*** SOURCE TEXT ***

Questions : What is the prevalence of cannabis withdrawal syndrome among individuals with regular or dependent use of cannabis, and which factors are associated with cannabis withdrawal syndrome?
Findings : In this meta-analysis of observational studies including 23 518 participants, the prevalence of cannabis withdrawal syndrome was found to be 47%. Factors that were associated with higher cannabis withdrawal syndrome were clinical settings (particularly inpatient and outpatient vs population settings), concurrent tobacco or other substance use, and daily cannabis use.
Meaning : Cannabis withdrawal syndrome appears to be common among regular users of cannabis, particularly those in outpatient and inpatient settings and individuals with substance use disorders; clinicians should be aware of the high prevalence of cannabis withdrawal syndrome to counsel patients and support individuals who are reducing their use of cannabis.

*** End of SOURCE TEXT ***
*** PROVIDED MATERIAL ***

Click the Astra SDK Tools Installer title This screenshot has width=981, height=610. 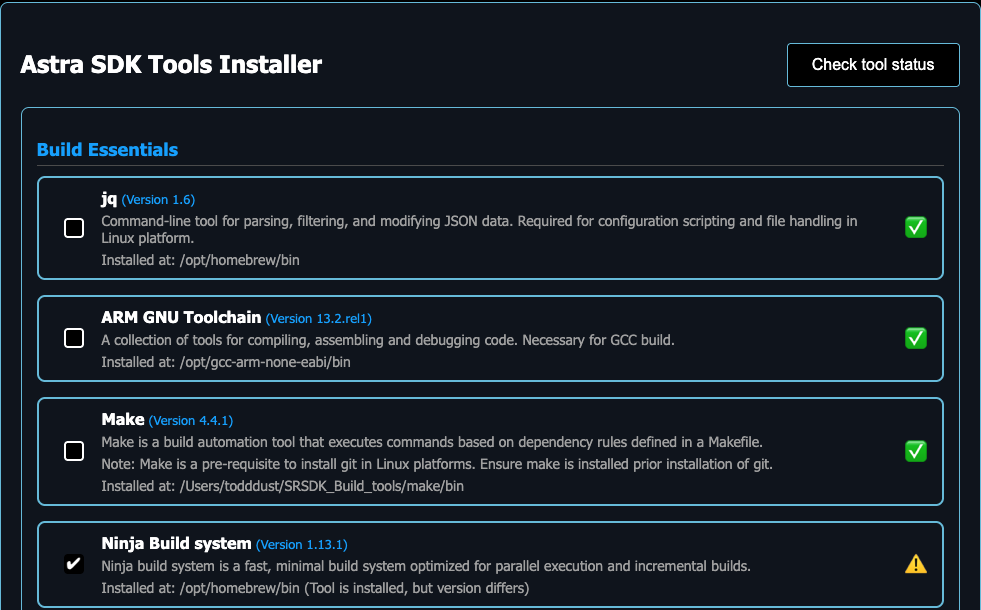171,64

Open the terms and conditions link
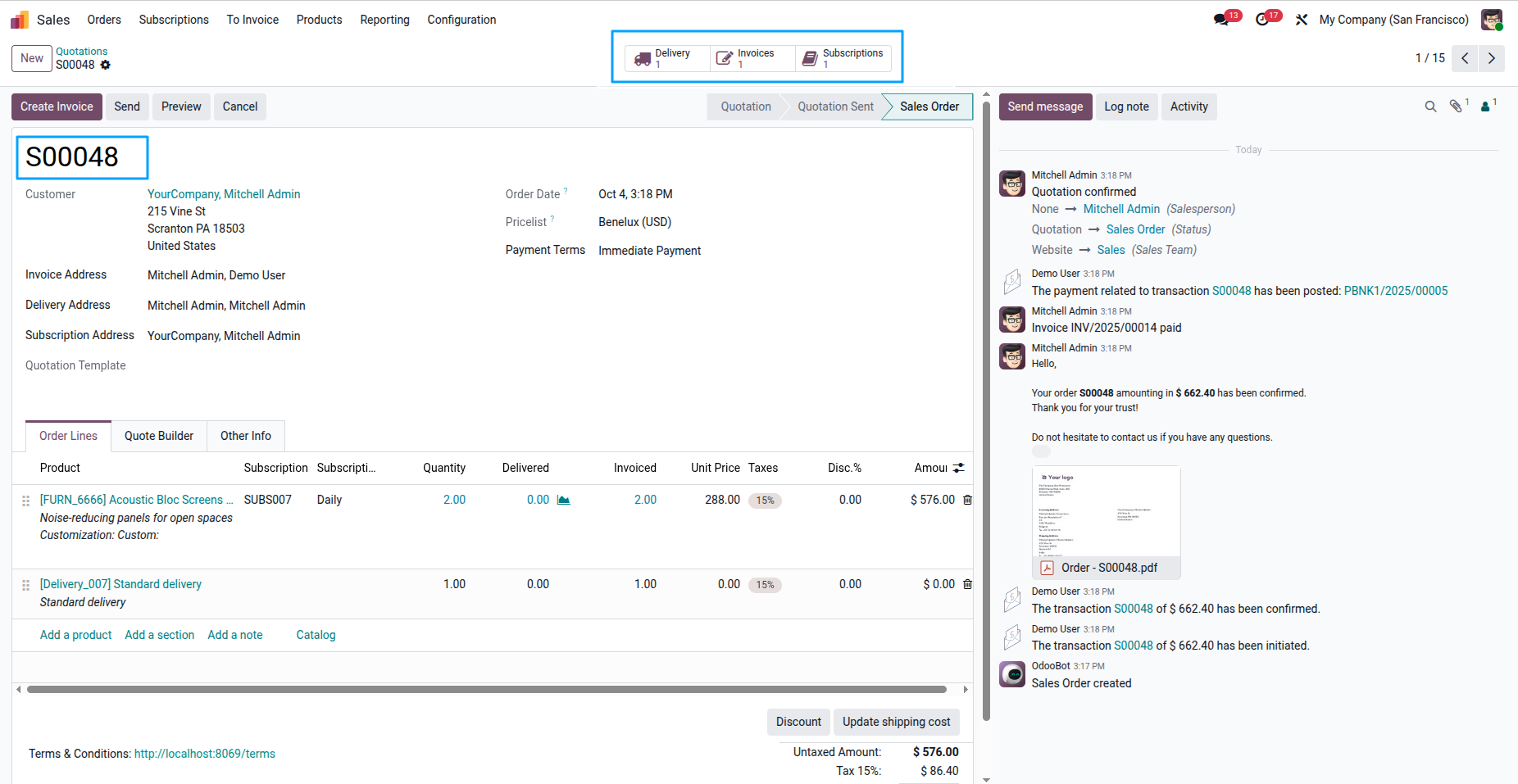pyautogui.click(x=205, y=754)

*** End of PROVIDED MATERIAL ***

=== EXERCISE GOAL ===
Return the part of the cannabis withdrawal text starting with "Questions : What" and going on through "daily cannabis use.", word for word. The material comes from a separate source unrelated to the text.

=== SOLUTION TO THE EXERCISE ===
Questions : What is the prevalence of cannabis withdrawal syndrome among individuals with regular or dependent use of cannabis, and which factors are associated with cannabis withdrawal syndrome?
Findings : In this meta-analysis of observational studies including 23 518 participants, the prevalence of cannabis withdrawal syndrome was found to be 47%. Factors that were associated with higher cannabis withdrawal syndrome were clinical settings (particularly inpatient and outpatient vs population settings), concurrent tobacco or other substance use, and daily cannabis use.